On Mon, 28 Oct 2024 11:47:44 -0400 Lennart Sorensen <lsorense@csclub.uwaterloo.ca> wrote:

...

for the short term, personally, i rely on platforms and sites still supporting text messages, these are becoming fewer though and is beng phased out. I really hope they stop supporting text messages. It is the one method

On Mon, Oct 28, 2024 at 11:12:25AM +0200, ac via talk wrote: that is extremely insecure. SIM swapping is a huge problem making text messages something you really shouldn't be relying on for security at all.

hmm, Yes, I guess for .ca and for .us and many 5 eyes Geo, sim swaps are still a little problematic, but is not 'extremely' insecure as you claim, just somewhat 'insecure' in terms of criminal activity, in .ca sim swap fraud is a tiny and very small fraction of total Internet fraud.
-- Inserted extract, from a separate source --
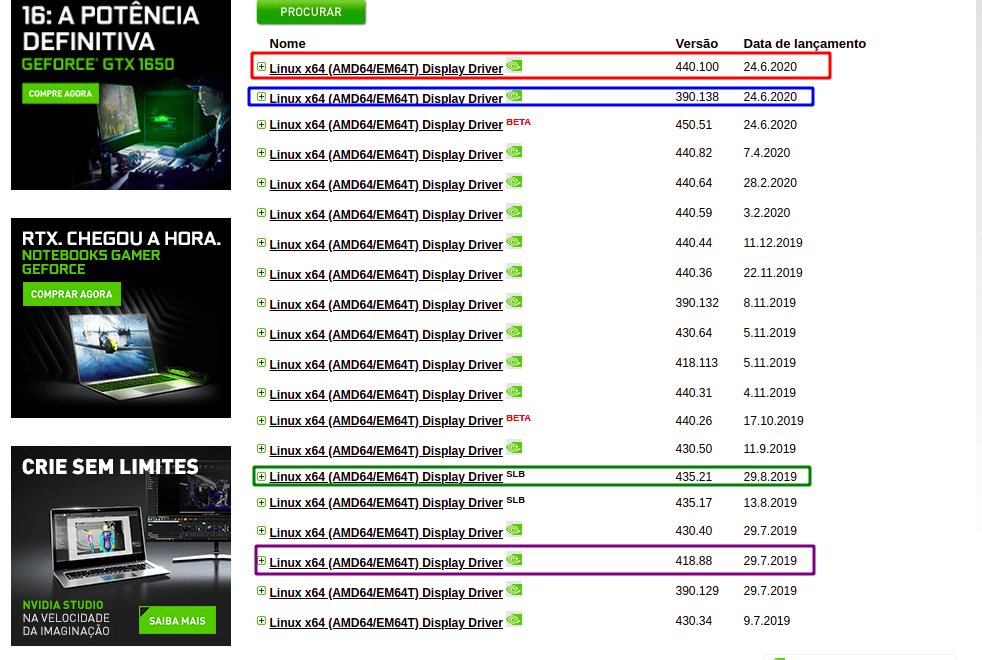Click NVIDIA certified icon beside version 390.138
This screenshot has width=982, height=660.
point(514,96)
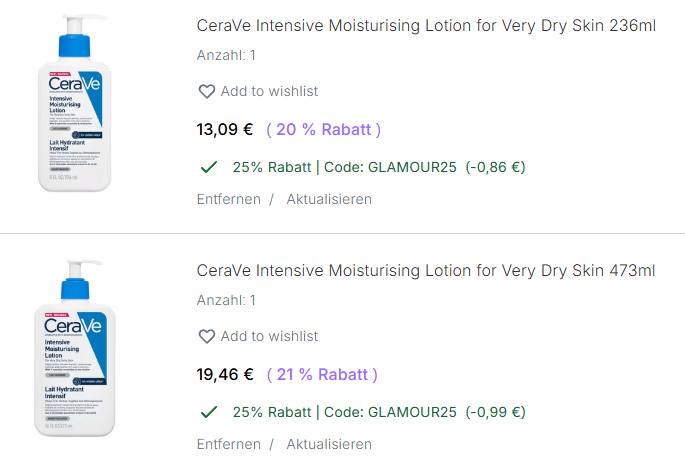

In the entire USA it totals less than 100m and, except for a huge spike between '22 and '23, is on the DECLINE (as in getting less year to year in $ value) in some other geo's, criminals operating in this space are actually caught and it is quite a challenging fraud as you have to steal the entire identity and do a lot of hoops before you can succeed in performing a sim swap. Even then you stand a good chance of being caught as many Geo's have no way of doing sim swaps except in person. In my current Geo some providers use combinations of biometrics, including face recognition, fingerprints and other security measures (sim swaps can only be done in person and could take many hours as there are multiple levels of approvals in the provider itself) But, I do agree that text messages are not secure, they are transmitted in plain text by many operators and, depending on device, is not secure at all. the elephant in the room is that otp and 2f provides no extra security on ONE device (where the password and otp/2f is on one device or one laptop or one pc) So, this is MUCH less than having a dumb phone with otp/2f or a smart phone with google auth or an external dongle or yubikey or somesuch and you are USING a different device on whatever platform which has the password on that other device. In my case, all different passwords for all different things, storing passwords using strong encryption on secondary storage, generating and changing to new passwords regularly and, only because the platform requires 2f or otp, using a dumb phone with text messages for that, provides a lot more real security than anything else. Either way, all user security is only as secure as the platform itself... For my own stuff I use my own stuff as in I use a bag of onions and then some. i rely on myself, so my security is as secure as the platform provides.